Il 27 marzo 2013 Scajola e Faroni chiudono le liti con una scrittura privata nella quale si danno reciproco atto che a “fronte della mancata corrispondenza dello stato di fatto dell’immobile rispetto ai dati catastali e alle planimetrie depositate con particolare riferimento al locale cucina (…) concordavano una riduzione del prezzo da 2 milioni a un milione e 800 mila euro”. In compenso la promittente acquirente si dichiarava disponibile a “acquistare tutto il mobilio e gli arredi presenti nel suddetto immobile per un importo di 50 mila euro”.

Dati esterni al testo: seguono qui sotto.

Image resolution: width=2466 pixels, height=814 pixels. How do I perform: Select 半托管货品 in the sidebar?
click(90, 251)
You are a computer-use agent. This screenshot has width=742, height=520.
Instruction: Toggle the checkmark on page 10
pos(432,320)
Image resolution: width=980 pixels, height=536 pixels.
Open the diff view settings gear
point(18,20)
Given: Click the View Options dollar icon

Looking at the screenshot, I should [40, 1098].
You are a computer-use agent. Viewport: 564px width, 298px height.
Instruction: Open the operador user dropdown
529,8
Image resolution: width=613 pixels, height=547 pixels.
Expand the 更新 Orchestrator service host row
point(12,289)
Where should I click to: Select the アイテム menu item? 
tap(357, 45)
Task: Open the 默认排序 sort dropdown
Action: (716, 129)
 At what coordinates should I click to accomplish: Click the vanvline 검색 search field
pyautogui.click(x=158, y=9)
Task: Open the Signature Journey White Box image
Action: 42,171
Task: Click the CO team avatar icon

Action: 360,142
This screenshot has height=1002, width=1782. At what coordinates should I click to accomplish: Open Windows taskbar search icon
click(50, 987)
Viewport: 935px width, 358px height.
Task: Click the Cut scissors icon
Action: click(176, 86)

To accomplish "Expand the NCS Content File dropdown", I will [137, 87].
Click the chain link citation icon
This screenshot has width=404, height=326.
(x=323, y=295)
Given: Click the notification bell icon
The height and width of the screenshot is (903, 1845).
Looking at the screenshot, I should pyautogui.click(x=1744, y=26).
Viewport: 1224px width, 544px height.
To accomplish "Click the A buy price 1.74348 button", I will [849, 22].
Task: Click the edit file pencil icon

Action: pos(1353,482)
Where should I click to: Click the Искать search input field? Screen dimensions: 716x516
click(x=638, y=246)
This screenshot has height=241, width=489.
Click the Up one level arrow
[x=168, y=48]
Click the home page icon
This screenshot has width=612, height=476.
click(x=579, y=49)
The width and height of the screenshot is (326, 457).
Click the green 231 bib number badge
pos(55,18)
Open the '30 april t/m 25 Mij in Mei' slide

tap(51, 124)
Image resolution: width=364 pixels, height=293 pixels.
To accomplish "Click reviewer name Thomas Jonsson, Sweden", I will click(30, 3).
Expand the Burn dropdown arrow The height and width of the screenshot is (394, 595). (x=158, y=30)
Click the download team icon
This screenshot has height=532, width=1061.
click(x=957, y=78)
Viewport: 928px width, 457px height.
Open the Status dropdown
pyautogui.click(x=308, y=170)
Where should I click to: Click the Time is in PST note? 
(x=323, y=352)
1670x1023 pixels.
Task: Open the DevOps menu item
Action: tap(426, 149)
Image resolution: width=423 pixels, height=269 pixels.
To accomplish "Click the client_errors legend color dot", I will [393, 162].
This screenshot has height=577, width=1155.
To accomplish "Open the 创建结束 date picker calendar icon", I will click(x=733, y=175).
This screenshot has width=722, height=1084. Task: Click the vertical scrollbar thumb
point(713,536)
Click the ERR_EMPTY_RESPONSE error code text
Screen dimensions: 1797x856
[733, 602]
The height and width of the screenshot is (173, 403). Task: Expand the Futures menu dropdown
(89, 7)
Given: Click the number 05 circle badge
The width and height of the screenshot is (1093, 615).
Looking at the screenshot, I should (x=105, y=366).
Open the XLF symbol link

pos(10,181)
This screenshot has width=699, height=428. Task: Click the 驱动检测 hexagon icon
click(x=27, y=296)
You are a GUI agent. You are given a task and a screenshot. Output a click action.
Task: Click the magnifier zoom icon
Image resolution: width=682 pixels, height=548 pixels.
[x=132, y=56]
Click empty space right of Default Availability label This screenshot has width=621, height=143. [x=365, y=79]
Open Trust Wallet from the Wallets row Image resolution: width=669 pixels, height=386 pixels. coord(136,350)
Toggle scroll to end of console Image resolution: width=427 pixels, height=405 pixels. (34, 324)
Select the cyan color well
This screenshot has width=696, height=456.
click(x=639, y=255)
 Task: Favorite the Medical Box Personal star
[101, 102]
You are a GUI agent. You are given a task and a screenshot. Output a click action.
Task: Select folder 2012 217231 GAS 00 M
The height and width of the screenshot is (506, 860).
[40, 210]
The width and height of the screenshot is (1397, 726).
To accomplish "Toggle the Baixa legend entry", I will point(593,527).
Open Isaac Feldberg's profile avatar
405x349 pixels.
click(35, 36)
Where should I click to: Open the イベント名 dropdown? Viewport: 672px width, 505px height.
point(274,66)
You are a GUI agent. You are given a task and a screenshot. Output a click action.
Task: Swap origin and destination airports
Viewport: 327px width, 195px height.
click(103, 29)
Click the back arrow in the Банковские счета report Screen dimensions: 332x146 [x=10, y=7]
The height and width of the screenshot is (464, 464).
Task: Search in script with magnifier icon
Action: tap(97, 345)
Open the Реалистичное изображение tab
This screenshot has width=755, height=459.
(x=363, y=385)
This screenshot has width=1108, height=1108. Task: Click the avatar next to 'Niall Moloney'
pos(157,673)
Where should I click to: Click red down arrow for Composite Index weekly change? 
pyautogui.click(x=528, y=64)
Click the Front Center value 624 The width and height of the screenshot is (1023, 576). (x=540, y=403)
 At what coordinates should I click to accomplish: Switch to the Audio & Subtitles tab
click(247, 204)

Per cautelarsi dai rischi del procedimento penale a carico di Scajola, si concordava di dare mandato al notaio Becchetti per incassare 1,2 milioni come deposito “onde scongiurare il rischio di sequestro dell’immobile”. Nulla di tutto ciò è accaduto e Scajola ha potuto portare a termine la vendita. Però a comprare alla fine è stata una società: Italy Hotels and Suites Srl, costituita il 24 settembre 2014 amministrata da Luca Nicolotti che ne detiene solo una quota dell’uno per cento mentre il restante 99 per cento è intestato alla Fid. Italia Srl, una società fiduciaria che scherma la proprietà. Il prezzo è stato pagato, come risulta dall’atto, per 580mila euro con assegni circolari di un conto acceso al Monte dei Paschi di Siena mentre un milione e 80mila euro provengono dai circolari di un conto acceso all’Unicredit. Uno di questo assegni, pari a 250mila euro, ha lo stesso numero di quello consegnato come caparra nel 2012 dalla dottoressa Faroni.
Scajola ha pagato all’agenzia immobiliare Tevere Srl un compenso di 76mila euro e l’agenzia ha iniziato un contenzioso legale per ottenere il pagamento di una provvigione anche dalla dottoressa Faroni, per il preliminare di vendita. L’imprenditrice però si è rifiutata e la causa è in corso. A marzo dovrebbe esserci una nuova udienza. “Il Tribunale per due volte ha rigettato la richiesta di decreto ingiuntivo”, spiega Jessica Veronica Faroni.
Che fine faranno ora i soldi? Al Corriere della Sera nel settembre del 2010 Scajola aveva promesso: “Vendo la casa e offro la differenza in beneficenza”. Poi nel maggio del 2012, dopo la firma del preliminare, al Fatto aveva rettificato: “Sto valutando un gesto ancora più forte, ma che non vi posso dire adesso, lo dirò nel momento in cui farò il rogito. Io quello che prometto lo mantengo sempre”. Il Fatto ha provato a contattare Claudio Scajola, nel frattempo uscito dagli arresti disposti per la vicenda Matacena e sottoposto solo all’obbligo di dimora. Al telefonino risponde la sua voce registrata: “Non sono al momento raggiungibile”.